I'll never understand this when a $5 digital ocean VPS could perform far better, and probably a lot cheaper than the extra electricity he's burning at home.


According to a document published by the government where Rob lives [1], electricity rates are around 0.08 USD/kWh. We can assume Rob uses a computer at home anyway, and would have his DSL modem on anyway, so the extra electricity should be computed based on a single desktop being on for the extra hours per day that it might otherwise be put to sleep. Typical power consumption for a desktop box is around 90W if it is somewhat active vs. sleeping. There are about 730 hours in a month, but his computer would be on say 30% of the time anyway, so that's 511 extra hours per month. That comes to 46 kWh per month of extra electricity, which in his area costs about 3.68 USD per month.

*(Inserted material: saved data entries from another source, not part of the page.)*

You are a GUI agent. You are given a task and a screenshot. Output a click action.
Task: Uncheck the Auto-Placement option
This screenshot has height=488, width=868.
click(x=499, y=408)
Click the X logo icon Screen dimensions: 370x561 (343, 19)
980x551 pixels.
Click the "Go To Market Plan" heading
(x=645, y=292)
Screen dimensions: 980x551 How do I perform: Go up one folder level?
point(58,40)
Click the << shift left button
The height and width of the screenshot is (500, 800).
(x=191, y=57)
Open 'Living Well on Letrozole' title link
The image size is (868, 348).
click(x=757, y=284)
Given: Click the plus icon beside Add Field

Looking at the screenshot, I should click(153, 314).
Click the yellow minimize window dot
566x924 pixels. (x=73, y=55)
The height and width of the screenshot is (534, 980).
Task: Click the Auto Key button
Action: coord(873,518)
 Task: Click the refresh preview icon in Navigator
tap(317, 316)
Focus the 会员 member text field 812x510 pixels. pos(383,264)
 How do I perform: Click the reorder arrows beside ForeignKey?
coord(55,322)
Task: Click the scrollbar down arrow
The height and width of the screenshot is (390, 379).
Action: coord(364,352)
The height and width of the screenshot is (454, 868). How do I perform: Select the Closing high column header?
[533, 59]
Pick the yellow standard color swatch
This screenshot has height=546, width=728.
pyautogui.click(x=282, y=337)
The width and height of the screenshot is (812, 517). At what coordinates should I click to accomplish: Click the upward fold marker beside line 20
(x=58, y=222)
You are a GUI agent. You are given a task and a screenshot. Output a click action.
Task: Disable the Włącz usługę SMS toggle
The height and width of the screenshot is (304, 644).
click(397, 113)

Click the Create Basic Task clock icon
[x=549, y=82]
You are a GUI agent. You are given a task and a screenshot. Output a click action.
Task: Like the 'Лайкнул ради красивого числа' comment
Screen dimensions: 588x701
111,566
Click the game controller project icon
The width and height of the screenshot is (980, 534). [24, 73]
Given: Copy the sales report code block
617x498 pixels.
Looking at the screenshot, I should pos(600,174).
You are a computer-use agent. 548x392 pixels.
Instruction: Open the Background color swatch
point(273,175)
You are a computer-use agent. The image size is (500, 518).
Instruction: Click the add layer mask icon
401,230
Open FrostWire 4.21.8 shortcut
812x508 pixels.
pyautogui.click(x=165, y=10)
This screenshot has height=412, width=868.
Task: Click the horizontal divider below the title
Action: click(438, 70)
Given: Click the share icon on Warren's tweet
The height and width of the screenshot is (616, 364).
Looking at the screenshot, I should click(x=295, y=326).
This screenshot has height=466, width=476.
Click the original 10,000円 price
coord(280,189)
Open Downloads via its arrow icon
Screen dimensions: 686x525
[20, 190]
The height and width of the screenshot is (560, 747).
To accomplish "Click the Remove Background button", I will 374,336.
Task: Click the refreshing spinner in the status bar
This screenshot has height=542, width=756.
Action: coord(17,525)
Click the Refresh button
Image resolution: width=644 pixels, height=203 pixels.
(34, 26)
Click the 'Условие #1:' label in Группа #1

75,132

So the price is slightly less, but the value for money isn't good with the home solution. Then again, unemployed people are sometimes known to make suboptimal economic decisions in terms of expected value, because they're optimizing for other things (e.g. being able to switch off a cost mid-month).

[1] http://www.oca.state.pa.us/Industry/Electric/elecomp/Archive...


Even just sticking a caching CloudFlare instance in front of the thing would do better than it currently is.


Or AppEngine. Or GitHub Pages if the content's static. Both of which are effectively free.

Running a home server is fun, but not the best choice if you're publishing content to the outside world.


Obligatory warning: Github pages can go down and sometimes can't handle a slashdotting.

Case in point: https://status.github.com/messages/2013-11-13 (due to https://news.ycombinator.com/item?id=6722197)


Because hosting it yourself is so much nicer and you learn so much more from it. It's not nicer in terms of connection speed (although unlimited bandwidth counters that a bit), but you just have everything under control. You can do and put anything on the server while being assured there is no BOFH nosing in your data, or someone social engineering the support team. I would not feel entirely safe storing private keys on a VPS.

I agree that from a business perspective, a VPS is the obvious winner. You don't get redundant hardware and fast internet at home for the same price as you can with a VPS. And if something goes down, you needn't be the one on call: your host fixes it all for you. But for personal hosting that doesn't need someone on call, I prefer hosting my own stuff.

And, especially on DSL internet, it's much nicer to have your data and backups in the LAN instead of having to up/download it all through that pipe. So if you have a server at home anyway, no need to get another VPS really.